» WORK INSTRUCTION: Once you have read the entries, please say how many lines hold the string "label", giving the number only.

[Collected data]
○ ○ ○ ○ ○
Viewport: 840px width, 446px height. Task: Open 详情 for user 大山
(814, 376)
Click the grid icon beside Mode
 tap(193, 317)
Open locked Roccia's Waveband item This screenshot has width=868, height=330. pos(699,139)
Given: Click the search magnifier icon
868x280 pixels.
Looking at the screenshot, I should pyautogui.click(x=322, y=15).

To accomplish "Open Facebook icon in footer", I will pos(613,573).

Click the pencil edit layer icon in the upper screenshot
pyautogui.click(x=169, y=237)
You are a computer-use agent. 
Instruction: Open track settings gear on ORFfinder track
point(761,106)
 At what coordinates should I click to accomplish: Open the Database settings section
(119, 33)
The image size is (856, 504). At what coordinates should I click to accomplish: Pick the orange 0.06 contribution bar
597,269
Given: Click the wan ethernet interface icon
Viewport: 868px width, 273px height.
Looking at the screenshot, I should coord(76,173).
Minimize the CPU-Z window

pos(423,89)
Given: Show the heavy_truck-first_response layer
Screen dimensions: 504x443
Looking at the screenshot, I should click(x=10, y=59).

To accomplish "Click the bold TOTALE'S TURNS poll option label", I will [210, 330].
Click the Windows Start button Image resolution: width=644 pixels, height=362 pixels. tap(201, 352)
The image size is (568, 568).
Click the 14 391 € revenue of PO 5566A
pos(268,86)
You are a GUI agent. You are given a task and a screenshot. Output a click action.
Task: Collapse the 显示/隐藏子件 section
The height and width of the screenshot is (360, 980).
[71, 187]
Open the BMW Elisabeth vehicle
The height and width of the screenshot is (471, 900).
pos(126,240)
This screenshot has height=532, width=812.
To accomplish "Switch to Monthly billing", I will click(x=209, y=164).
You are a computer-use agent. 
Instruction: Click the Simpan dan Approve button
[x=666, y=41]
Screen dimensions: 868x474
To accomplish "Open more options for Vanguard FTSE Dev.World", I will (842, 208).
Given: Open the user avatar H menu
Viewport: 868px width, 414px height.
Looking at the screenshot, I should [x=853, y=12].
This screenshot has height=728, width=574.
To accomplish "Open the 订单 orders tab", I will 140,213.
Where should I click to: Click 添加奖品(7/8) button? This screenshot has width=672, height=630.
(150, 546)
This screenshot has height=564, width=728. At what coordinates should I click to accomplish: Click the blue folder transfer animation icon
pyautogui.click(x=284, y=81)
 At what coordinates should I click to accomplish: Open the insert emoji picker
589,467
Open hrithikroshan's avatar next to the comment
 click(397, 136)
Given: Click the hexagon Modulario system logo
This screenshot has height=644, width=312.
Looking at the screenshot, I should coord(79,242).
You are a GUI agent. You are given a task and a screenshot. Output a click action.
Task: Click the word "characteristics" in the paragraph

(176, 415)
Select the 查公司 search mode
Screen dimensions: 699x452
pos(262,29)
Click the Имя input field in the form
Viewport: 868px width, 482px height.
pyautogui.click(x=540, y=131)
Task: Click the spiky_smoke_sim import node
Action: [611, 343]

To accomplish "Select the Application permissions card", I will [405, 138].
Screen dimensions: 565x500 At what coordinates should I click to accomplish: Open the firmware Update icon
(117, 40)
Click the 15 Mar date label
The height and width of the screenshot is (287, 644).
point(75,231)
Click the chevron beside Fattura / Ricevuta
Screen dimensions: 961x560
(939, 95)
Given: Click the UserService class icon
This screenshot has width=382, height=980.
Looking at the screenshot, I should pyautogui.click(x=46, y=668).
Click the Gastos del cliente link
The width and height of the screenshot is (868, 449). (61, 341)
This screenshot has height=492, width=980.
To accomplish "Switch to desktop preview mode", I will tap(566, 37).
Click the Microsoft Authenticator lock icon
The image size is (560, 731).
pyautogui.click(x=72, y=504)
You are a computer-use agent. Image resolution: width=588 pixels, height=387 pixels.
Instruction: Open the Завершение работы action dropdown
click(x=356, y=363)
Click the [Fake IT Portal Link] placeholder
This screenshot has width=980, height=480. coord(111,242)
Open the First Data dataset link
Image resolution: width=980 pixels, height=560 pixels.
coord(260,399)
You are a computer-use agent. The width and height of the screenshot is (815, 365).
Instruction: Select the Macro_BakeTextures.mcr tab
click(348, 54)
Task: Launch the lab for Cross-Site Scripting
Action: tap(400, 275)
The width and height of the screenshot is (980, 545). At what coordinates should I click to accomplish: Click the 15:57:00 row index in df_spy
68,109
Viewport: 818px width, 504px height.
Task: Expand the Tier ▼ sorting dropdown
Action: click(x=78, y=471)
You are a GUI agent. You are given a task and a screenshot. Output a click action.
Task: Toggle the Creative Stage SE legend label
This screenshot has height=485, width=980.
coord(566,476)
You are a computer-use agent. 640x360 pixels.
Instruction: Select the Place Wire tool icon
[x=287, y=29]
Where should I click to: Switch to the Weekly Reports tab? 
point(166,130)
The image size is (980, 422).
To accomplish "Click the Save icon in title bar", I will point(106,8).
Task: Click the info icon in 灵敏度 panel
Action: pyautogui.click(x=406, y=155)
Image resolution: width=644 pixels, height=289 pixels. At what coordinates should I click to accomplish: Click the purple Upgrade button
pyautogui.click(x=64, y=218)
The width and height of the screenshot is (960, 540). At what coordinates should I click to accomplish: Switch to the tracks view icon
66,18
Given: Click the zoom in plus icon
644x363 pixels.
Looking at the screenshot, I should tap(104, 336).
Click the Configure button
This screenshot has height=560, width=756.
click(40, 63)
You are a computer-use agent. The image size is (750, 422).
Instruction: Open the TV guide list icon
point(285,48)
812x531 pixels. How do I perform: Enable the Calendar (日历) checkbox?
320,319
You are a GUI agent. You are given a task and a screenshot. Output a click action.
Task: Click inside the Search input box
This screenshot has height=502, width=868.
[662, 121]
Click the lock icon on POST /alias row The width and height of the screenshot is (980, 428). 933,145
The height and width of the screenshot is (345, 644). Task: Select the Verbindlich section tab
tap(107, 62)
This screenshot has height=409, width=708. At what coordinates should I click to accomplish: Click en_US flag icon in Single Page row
○ ○ ○ ○ ○
» THE ANSWER: 3